Friday, October 28, 2005

Skateboarding and Spatial Literacy: 50-50.com

Though I'm clearly not a skater, I've admired the 50-50.com site for many years for the way it meets a particular set of purposes and speaks to a specific audience with a combination of modalities. The site has developed from a relatively simple where-to-skate-on-O'ahu information channel (and a place to post digital video of skaters around town) to a rich source of diverse material on skating and a space for interaction and discussion for the skate community. It also serves the purpose of organizing skaters to fight for more and better skate parks on the island, and for more understanding and respect from the community at large. These functions are summed up in the inventive use of menu labels for main sections of the site (combined with humorous JavaScript rollover images that reflect the grim humor of some skaters): absorb, interact, contribute.

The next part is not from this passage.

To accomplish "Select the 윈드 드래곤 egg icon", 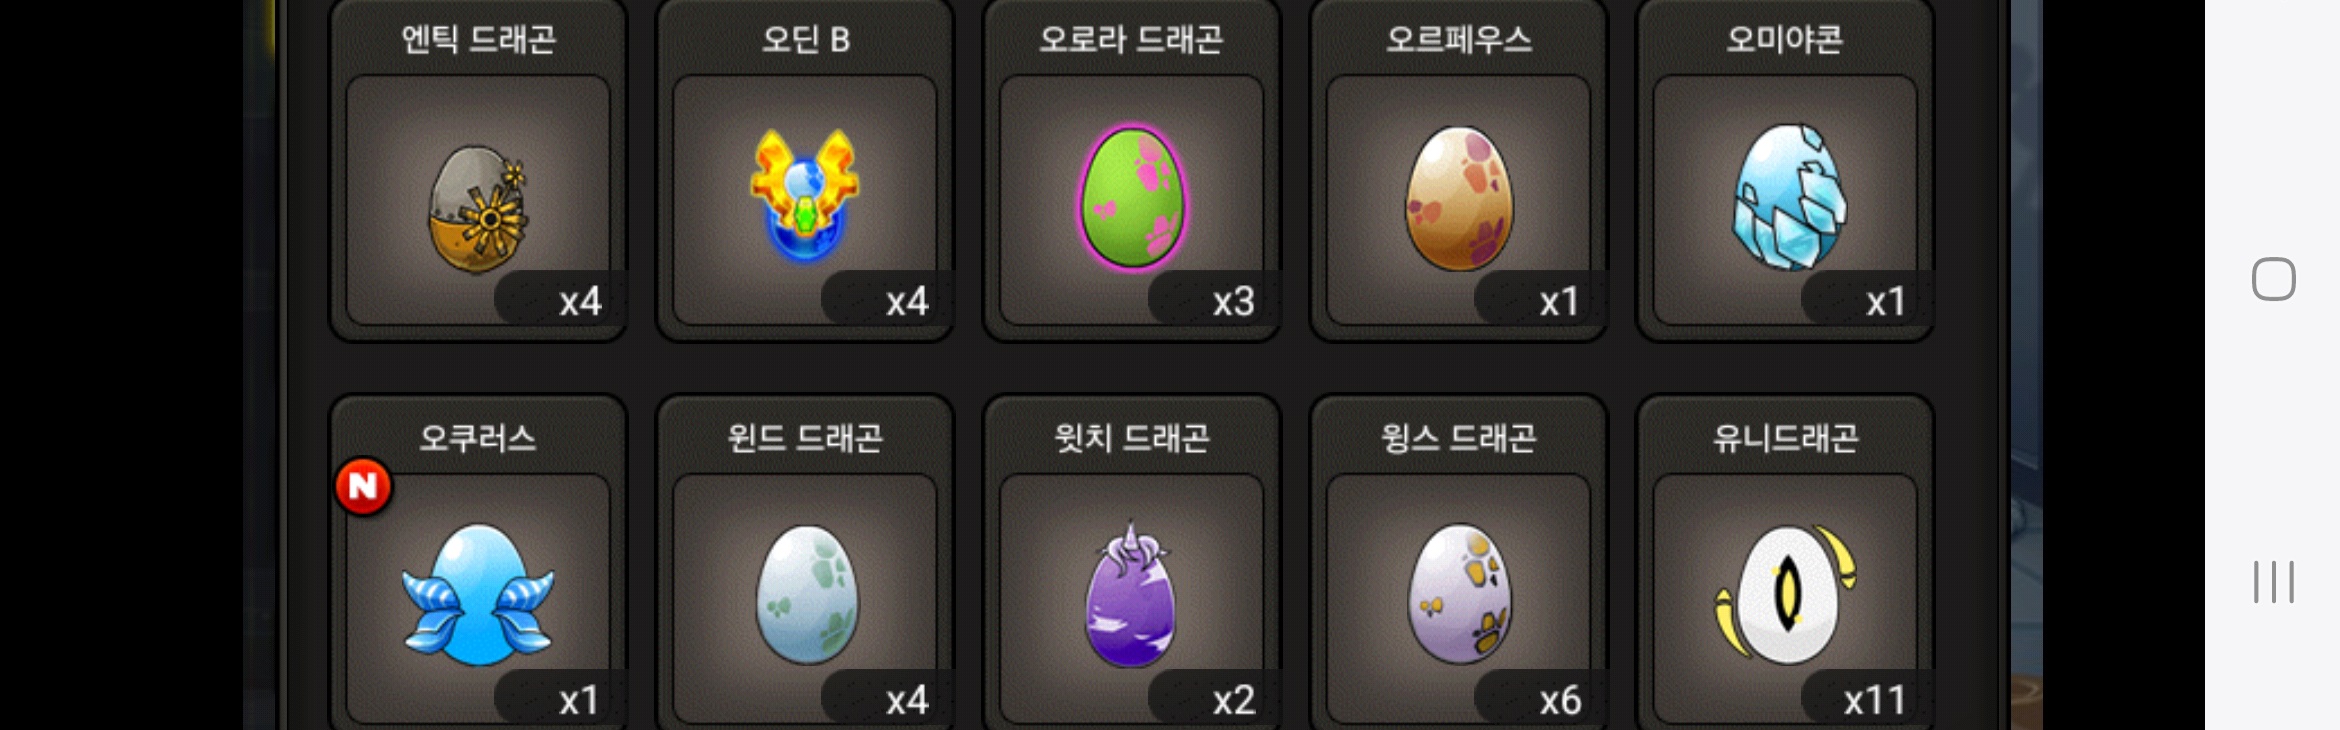I will tap(806, 595).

On the "Skatepark Progress Page" in the "absorb" section, the site combines a journalistic approach to laying out articles (including pictures of key figures like former mayor Jeremy Harris) with photographic images and architects' diagrams of existing and proposed skatepark facilities around O'ahu. Readers can not only engage in the verbal discussion of the progress of these various facilities, but they can apply their highly developed spatial literacy to evaluate the plans for the parks.
This section of 50-50.com essentially "maps" the island from the perspective of a skater. This spatial "translation" of O'ahu into a social space, demarcated and evaluated in terms of "skatability," has been feature of the site since its early days.
Its rhetoric engages the culture of skating directly, appealing the specific "ideologics" native to this particular culture, but it also addresses larger social problems that emerge from the legal and economic infrastructure of the State and municipality, such as the marginalization and criminalization of youth culture.